After the literary reading, there is discussion and debate on interpretations of the poetic text in the historical context and its relevance in contemporary times. The Sangat is brought to completion by the singing of the vaar or nazm.
Debates also ensue in these online gatherings on the veracity of the texts. There are multiple editions of classical texts like, say, Qissa Heer Waris Shah or Kafian of Shah Hussain. Despite the best efforts of editors on both sides, there is no consensus on the authenticity of their verses. These gatherings are also a space to identify which texts are better edited and closer to what the poet might have written.
Risham Hosain Syed curates the Sangat compositions of classical Punjabi poetry sung by herself, her mother Samina Hasan Syed, her father Najm Hosain Syed, and others on her SoundCloud page. A website for the Sangat texts and compositions is under development.
Despite the challenges faced by independent Punjabi publishers and groups like the LYHC and Sangat, such as lack of institutional support, dearth of financial resources, and restrictions in cross-border mobility, there is the spirited efforts of people like Ahmed, Chandan, Cheema, Chatha, and Syed, who are tirelessly active in creating, curating and archiving knowledge to strengthen the Punjabi language.
The Coronavirus pandemic has invited theorists to think of it as “a portal to a new world” to “adopt the path of global solidarity” and “reorganise human society”. The lockdown has provided a portal for Punjabis to reorganise themselves to work closer together, creating solidarities beyond the nation-states of Pakistan and India; and to create unofficial archives with the help of the internet. These accessible open archives will work as resources for the new generation of scholars of an Internationalist Sanjha Punjab.

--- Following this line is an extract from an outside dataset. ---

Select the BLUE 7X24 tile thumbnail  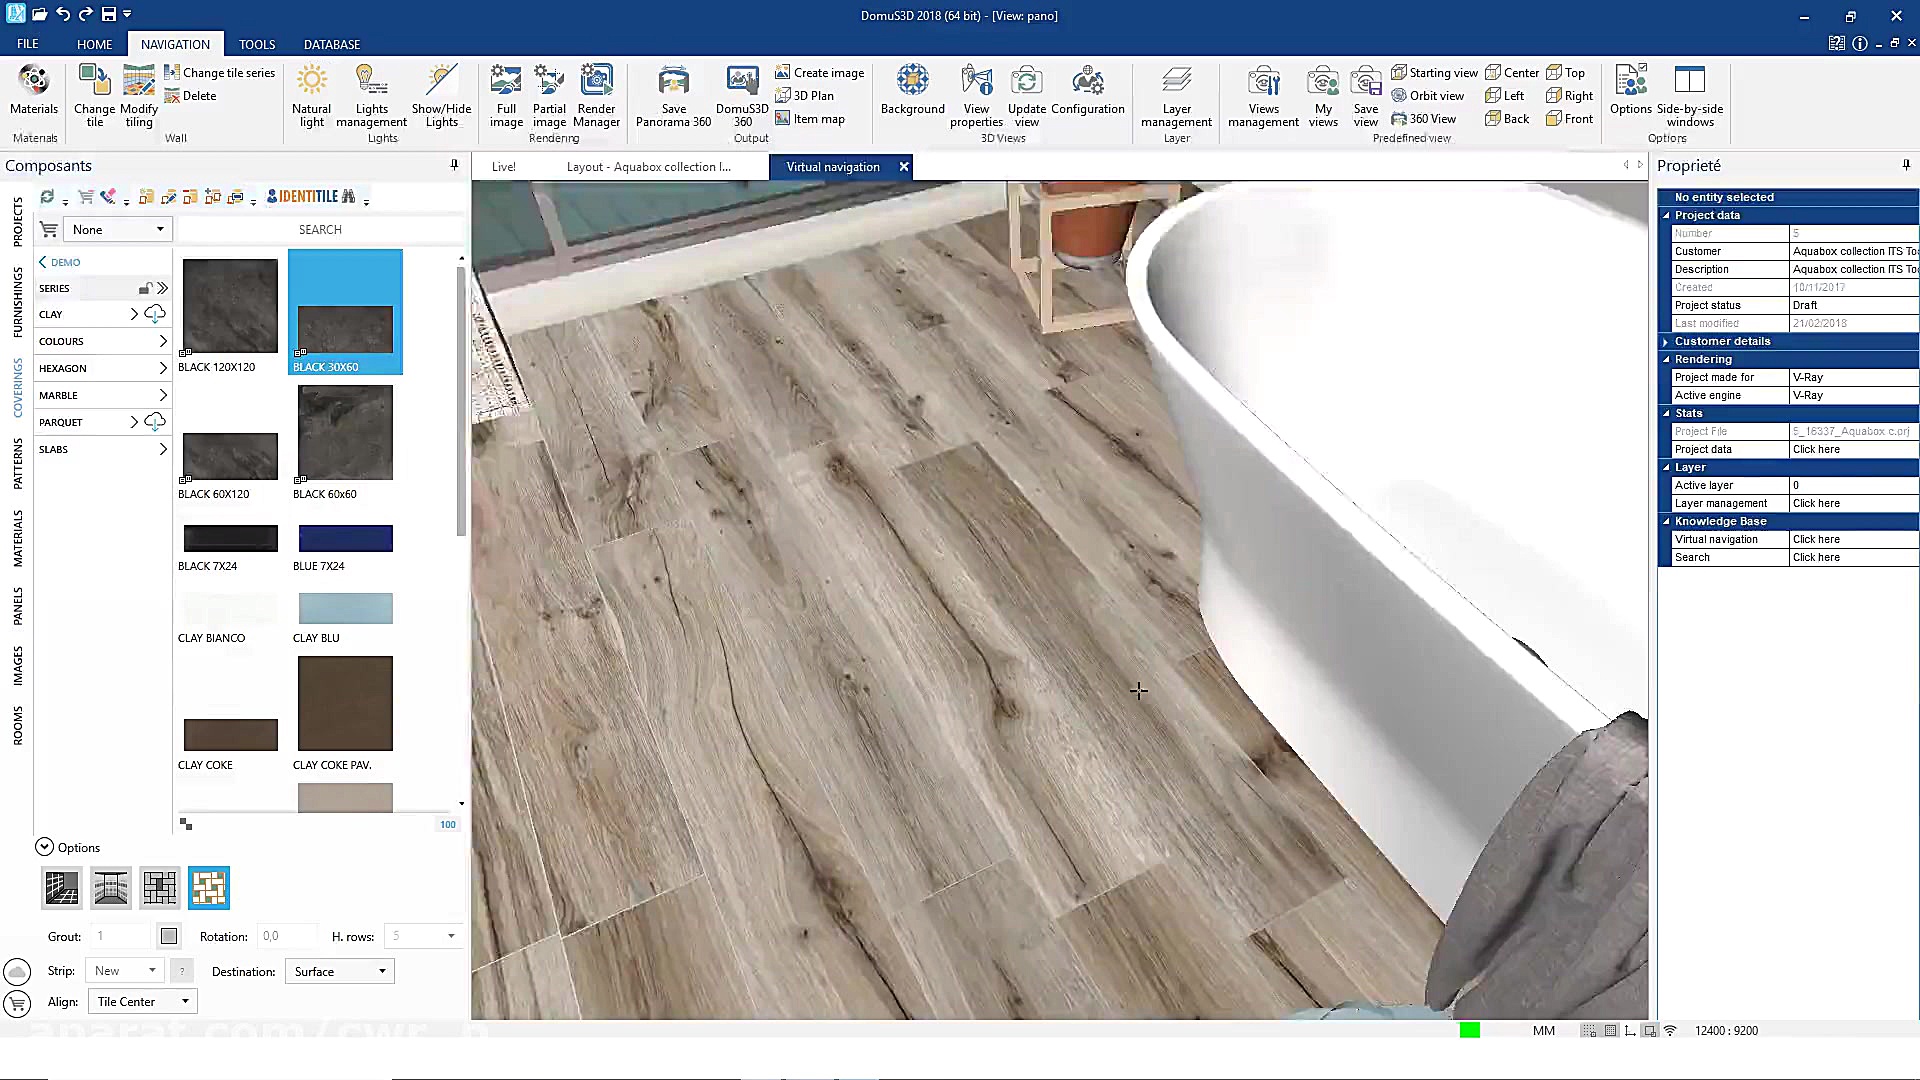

Jasdeep Singh is a software engineer, translator, and film writer based in Chandigarh. During the lockdown he started an online reading group in which sangatis from this Punjab, that Punjab and overseas Punjab discuss the poetry of the 16th Century poet MadhoLaal Shah Hussain. He is recovering from Covid-19.
This series of articles on the impact of the coronavirus pandemic on publishing is curated by Kanishka Gupta.